How to check if a player has a Localscript

Hello! I am currently making a localscript based anticheat script to use in my games. I have 2 different scripts, 1 for the main exploit and 1 for checking if the main one is deleted/disabled or not. These two scripts check eachother so if you delete one you get kicked. I’m wondering if it would be possible to delete both of them simultaneously so you don’t get kicked. This would be my first question.

When I tried it myself in studio, deleting both of them at the same time ended up getting me kicked. However, I heard people saying that this wouldn’t work and that I shouldn’t trust the client. So I came up with a solution to check if the localscript exists through a serverside script. The problem is, I tried checking all players localscripts using a for i,v inside a while loop, and kicked the player if a localscript with the original name couldn’t be found. This didn’t work for some reason. This would be my second question, how can I successfully do such a thing?

I searched this a lot in google and in here and I couldn’t find any topic about it. I checked anti cheat posts and all I could find was some people claiming you couldn’t do such a thing and some of them claiming you could, without posting an actual script.

I know this is just a wall of long text but I don’t know how else I can describe this. Feel free to ask any questions if you find this post confusing. Thank you.

What they are saying about “Don’t trust the client” is entirely true.

Think of any script on the client as something that can be edited.

I recommend you put any anti exploit script into server script service as this isn’t replicated onto the client.

You can disable scripts without deleting (all localscripts simultaneously) and server won’t know.

It’s also important to know that most hacks exploit core (coregui, etc) so you can’t “detect” it this way.

Thanks for the reply, I am aware of the fact that they can disable it, so I did include a check for disabling too.

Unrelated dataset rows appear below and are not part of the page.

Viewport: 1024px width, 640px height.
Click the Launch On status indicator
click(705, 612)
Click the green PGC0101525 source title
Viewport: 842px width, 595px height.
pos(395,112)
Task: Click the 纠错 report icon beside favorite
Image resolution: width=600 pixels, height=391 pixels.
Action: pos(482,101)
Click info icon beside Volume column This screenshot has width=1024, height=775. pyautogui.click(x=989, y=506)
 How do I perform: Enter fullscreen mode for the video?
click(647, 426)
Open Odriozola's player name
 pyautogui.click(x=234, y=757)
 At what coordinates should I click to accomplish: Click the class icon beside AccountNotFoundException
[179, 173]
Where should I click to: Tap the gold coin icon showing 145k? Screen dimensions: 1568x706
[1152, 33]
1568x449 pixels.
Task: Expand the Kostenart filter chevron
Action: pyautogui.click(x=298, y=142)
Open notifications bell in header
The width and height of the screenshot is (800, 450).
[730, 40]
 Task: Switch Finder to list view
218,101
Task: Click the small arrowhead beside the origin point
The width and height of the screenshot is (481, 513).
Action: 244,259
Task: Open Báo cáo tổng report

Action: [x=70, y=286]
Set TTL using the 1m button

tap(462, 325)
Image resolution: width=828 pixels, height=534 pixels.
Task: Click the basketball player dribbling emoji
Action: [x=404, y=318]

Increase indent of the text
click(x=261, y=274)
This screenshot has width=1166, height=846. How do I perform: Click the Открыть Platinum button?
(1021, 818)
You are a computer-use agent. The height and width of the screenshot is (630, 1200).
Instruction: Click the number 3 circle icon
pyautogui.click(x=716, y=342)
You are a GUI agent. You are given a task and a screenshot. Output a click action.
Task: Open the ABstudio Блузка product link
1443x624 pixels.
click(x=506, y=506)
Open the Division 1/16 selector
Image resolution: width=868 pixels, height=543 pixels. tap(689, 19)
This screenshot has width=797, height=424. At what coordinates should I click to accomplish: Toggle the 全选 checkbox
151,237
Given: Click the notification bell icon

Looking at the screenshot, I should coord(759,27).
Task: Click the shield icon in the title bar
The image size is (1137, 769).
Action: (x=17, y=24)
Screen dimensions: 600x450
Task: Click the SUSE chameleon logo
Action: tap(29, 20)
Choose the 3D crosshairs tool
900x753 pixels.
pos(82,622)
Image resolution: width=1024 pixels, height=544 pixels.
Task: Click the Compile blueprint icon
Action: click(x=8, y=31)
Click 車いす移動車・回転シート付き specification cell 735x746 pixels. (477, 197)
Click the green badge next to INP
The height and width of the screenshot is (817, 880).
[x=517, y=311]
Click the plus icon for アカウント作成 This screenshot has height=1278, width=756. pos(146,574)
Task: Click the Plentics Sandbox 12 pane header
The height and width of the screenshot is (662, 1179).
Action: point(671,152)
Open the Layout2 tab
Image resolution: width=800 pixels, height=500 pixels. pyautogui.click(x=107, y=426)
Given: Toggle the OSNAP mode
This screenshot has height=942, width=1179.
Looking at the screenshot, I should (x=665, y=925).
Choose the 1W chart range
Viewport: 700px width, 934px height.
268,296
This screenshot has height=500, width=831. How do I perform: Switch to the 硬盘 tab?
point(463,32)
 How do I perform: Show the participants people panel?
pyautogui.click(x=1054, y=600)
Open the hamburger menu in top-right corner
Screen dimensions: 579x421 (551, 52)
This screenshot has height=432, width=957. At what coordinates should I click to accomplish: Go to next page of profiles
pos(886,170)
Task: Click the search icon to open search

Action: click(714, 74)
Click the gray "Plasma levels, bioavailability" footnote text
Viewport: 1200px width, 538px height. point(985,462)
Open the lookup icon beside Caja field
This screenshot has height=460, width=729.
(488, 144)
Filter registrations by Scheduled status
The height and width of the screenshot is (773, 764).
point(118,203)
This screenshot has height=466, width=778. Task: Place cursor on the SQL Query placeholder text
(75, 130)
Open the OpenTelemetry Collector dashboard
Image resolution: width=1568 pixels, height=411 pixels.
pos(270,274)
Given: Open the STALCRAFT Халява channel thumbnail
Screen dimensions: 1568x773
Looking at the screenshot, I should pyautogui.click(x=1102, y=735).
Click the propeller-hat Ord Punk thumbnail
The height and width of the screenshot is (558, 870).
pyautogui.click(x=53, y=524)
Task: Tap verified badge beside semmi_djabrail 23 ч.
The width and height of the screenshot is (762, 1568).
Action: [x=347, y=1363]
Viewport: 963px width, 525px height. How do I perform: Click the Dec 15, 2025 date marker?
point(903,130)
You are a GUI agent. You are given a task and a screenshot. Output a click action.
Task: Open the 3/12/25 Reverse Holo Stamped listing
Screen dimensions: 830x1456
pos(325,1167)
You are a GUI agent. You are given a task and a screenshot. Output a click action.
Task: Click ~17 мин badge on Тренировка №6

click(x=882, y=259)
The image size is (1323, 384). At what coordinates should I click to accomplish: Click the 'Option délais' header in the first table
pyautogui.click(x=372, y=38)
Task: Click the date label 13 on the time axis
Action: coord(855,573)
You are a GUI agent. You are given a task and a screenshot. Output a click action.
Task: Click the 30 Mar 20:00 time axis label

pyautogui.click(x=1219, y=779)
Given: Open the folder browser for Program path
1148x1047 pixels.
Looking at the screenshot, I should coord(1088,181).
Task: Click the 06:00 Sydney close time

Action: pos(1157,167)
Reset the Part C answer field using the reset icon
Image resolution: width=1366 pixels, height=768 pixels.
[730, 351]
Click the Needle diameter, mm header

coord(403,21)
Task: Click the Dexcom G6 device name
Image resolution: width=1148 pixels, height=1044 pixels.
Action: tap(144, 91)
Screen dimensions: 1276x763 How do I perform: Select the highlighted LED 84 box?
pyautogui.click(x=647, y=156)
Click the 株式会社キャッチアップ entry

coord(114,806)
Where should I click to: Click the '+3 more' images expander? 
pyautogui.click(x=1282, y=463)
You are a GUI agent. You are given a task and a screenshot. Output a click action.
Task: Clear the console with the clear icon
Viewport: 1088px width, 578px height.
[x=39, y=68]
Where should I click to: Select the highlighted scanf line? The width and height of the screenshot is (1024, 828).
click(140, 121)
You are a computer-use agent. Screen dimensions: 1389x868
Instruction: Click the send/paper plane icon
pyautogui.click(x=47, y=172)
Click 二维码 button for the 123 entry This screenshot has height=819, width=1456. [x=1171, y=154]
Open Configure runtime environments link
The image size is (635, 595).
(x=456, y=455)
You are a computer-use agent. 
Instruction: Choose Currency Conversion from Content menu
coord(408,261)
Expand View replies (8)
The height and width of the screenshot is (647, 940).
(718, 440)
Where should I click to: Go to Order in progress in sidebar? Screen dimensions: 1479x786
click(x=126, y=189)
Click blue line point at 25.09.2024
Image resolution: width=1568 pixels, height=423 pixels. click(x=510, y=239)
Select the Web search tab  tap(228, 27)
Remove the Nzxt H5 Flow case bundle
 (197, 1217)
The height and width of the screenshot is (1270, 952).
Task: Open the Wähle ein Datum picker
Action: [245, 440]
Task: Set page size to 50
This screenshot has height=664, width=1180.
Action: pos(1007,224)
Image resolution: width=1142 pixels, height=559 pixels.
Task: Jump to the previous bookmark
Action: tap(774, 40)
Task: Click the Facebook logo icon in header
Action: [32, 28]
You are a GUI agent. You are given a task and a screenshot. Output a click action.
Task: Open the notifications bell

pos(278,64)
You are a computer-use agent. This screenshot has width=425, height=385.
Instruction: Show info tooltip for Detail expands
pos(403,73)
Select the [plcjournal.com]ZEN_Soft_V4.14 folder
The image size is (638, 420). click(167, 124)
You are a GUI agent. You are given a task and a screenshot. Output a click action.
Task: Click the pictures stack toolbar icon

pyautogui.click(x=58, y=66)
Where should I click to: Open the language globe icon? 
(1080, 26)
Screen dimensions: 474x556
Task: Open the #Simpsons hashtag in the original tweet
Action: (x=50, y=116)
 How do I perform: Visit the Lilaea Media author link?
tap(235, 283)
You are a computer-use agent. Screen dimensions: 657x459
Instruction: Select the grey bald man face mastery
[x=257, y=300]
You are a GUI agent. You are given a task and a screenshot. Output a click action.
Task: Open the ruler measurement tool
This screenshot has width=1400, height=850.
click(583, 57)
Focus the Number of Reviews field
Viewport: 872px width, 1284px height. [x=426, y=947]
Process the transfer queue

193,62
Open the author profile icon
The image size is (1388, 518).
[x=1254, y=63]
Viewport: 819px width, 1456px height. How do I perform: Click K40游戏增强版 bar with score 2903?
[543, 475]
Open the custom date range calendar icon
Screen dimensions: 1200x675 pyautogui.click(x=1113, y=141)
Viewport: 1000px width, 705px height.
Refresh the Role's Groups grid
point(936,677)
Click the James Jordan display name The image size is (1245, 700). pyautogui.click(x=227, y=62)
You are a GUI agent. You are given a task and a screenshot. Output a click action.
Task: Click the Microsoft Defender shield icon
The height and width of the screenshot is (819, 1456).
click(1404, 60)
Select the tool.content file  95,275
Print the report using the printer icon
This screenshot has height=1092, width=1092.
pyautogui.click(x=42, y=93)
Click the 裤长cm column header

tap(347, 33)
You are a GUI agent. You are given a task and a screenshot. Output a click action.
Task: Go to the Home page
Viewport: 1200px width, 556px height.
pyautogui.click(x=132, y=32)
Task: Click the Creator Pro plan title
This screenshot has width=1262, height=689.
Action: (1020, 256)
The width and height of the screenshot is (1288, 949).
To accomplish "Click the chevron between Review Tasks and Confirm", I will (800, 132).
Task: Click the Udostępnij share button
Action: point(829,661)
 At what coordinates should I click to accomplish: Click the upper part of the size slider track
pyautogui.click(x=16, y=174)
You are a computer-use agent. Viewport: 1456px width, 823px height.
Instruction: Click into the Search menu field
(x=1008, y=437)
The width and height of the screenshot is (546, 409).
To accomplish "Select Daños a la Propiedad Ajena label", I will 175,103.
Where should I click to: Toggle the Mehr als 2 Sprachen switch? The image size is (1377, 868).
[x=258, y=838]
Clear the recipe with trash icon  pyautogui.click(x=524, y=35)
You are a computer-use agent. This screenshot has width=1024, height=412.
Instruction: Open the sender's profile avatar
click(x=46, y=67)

Also, this anti cheat is not advanced and all I am aiming is to stop trolls which use btools/fly/FE God and jump/speed.

It is highly recommended that you secure the server-end of your scripts with security and not focus on the client-side as exploiters can easily disable it and mess with the server if done incorrectly.

They can disable ALL localscripts (and this doesn’t replicate to server) so no way to check

Oh, I didn’t know such a thing was possible. But doing that would be impractical because the game would be broken in most cases wouldn’t it?

This is good. Check changes in position over time for speed/tp and other game-specific server checks.

I think you are going about this in the wrong way because the player has full control over their client. This means they can control remote traffic coming in and out of the client, remove scrips/objects and from my understanding read and modify LocalScrips on the client. This means the exploiter can remove the part in your LocalScript that checks if the other LocalScript has been removed. You should read over both of these tutorials because they explain how exploits work and what you can do to prevent them.

I wouldn’t say there are any edge cases where you should run anti-exploit scrips on the client because you don’t know who is trying to exploit your game. Some script kiddies could get their hands on some harmful exploits and some people that know what they are doing with exploits will be able to get through your client sides checks ‘easily’.

You should always run you anti-exploit scrips on the server because it is impossible for an exploiter to access server sided code. You should secure your remote and run any sort of check directly from the server.